Риторическое искусство Иоанна Златоуста претерпело известную эволюцию. До середины 80-х годов чувствуется влияние на него школы Ливания. По-видимому, с событиями 387 г. связано становление собст-{352}венного стиля Златоуста. В это время он вырабатывает целостную систему ораторских приемов, достигая высокой степени экспрессии и порывая с канонами Ливания. Это отчетливо проявляется в его знаменитых речах «О статуях». Его обращения перерастают в страстные призывы, наставления — в требования: «Подавайте всем нуждающимся и делайте это с великой щедростью». В Константинополе его стиль становится еще более патетическим, страстным и напряженным. Прежний аттикизм дополняется пышностью и сочностью азианизма.

Иоанн Златоуст оказал влияние на все дальнейшее развитие церковной риторики, которое во многом следовало его образцам, разрабатывало их. Было бы ошибочно, однако, приписывать некоторые особенности риторики того времени только характеру и влиянию самого Златоуста, своеобразию его таланта и темперамента. Можно говорить о неменьшем влиянии эпохи на формирование и эволюцию ораторского искусства вообще. Речь идет не просто о новых тенденциях в риторике в связи с распространением христианства и, соответственно, новых требованиях к стилю и приемам речи. Скорее последние во многом формировались под влиянием сложной и конфликтной исторической обстановки, которая характеризуется обострением социальных противоречий, нарастанием варварской угрозы после битвы при Адрианополе. Вся эта напряженность передавалась риторике. «Предчувствие гибели» — ожидание крушения античной цивилизации для язычников, страшного суда — для христиан — придавало риторике особенный драматизм. В творчестве Златоуста воплотились все типичные черты церковной риторики. Имитация импровизации, продуманная система эмоционального воздействия на слушателя, погоня за «эффектом» — все это вносило в проповедь известный «игровой» момент, достаточно отработанный у Златоуста. Отсюда — один шаг до будущего «театрализованного» церковного красноречия, начало которому было положено в V в., но к которому непосредственно уже подводила проповедь Иоанна Златоуста. Внутренние возможности проповеди как таковой были им исчерпаны. Она могла быть позже лишь «дополнена» — диалогическими сценами на религиозные сюжеты, антифонным пением.

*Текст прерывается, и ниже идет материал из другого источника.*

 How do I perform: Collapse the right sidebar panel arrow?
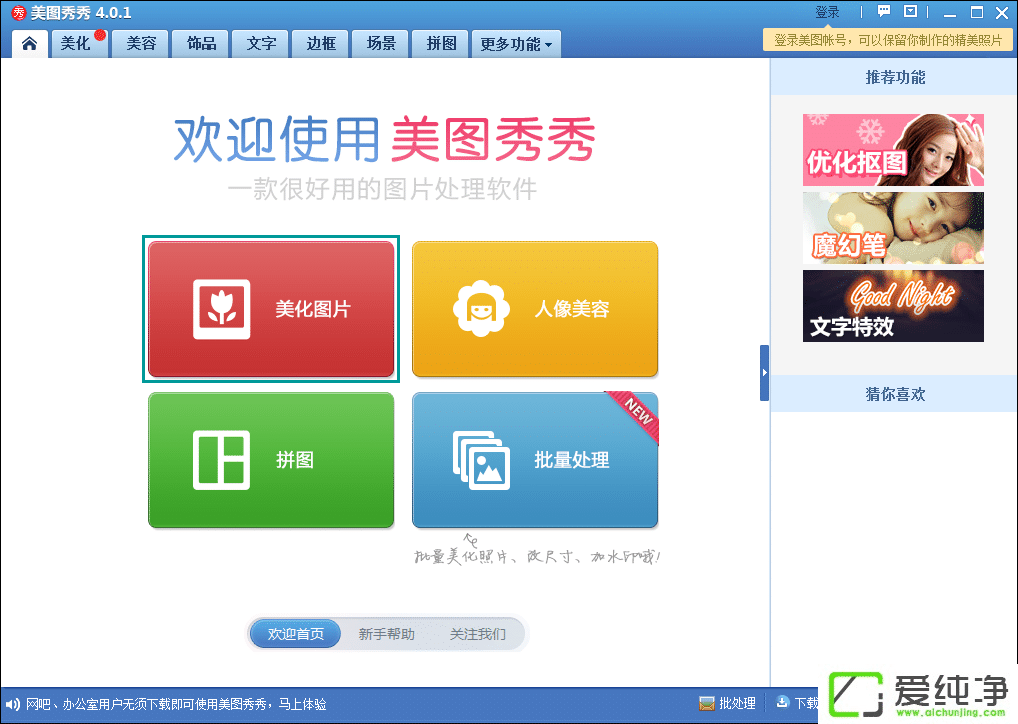click(764, 373)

Ранневизантийская христианская риторика активно обогащалась за счет античного наследия. Она использовала основную классическую терминологию, внеся в нее новое содержание 27. Аллегорико-символическое толкование позволило включить в христианскую проповедь едва ли не большинство классических образов и героев в христианской интерпретации их деяний (аллегоризация мифов). В христианизированной оценке значительная часть античного наследия вошла в христианскую риторику, сыграв свою роль в возрождении «юстиниановского классицизма» VI в. и в сохранении его в византийской раннесредневековой литературе.

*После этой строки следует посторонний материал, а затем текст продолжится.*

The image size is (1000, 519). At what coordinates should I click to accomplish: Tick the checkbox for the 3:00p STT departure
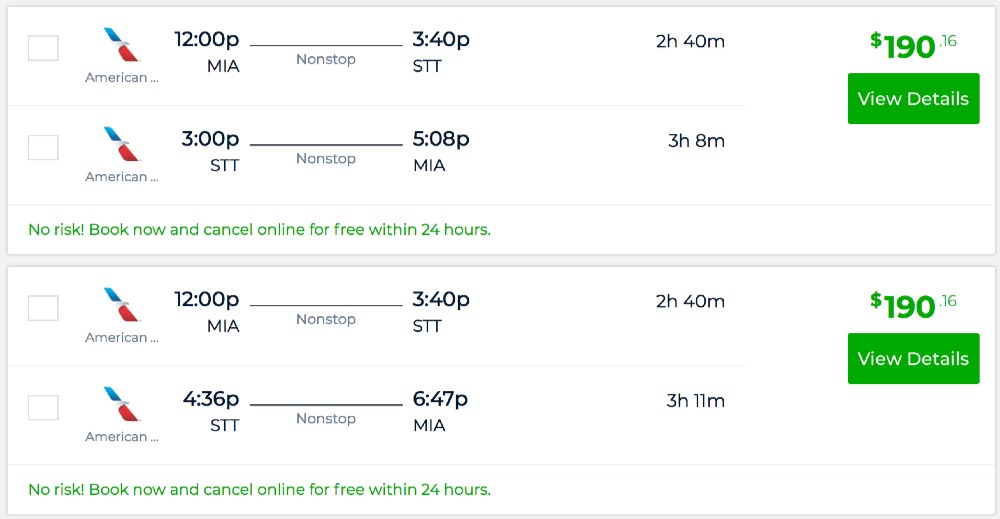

Младший современник Златоуста Синесий представлял собой весьма распространенный в то переходное время тип оратора. Уроженец Киренаики, провинциальный аристократ, гордившийся «дорийским» происхождением и возводивший свой род к потомкам Геракла, философ-неоплатоник, он затем стал епископом Птолемаидским. Он получил философско-риторическое образование в Александрии, посетил Афины, Антиохию, затем исполнял общественные обязанности в курии родного города; в 399 г. возглавлял посольство от Кирены в Константинополе. Там Си-{353}несий выступил перед императором с речью «О царстве» (вернее — «О царской власти») 28. Примечательно то, что, будучи послом от Кирены, он не столько говорит о ее нуждах и заботах, сколько об общегосударственных проблемах. Это свидетельствует о том, что местная знать Византии V в. отнюдь не утратила достаточно высокого общеимперского, гражданского политического сознания. В то же время показательно, что «политические» речи в конце IV—V в. все чаще обращены к императорам.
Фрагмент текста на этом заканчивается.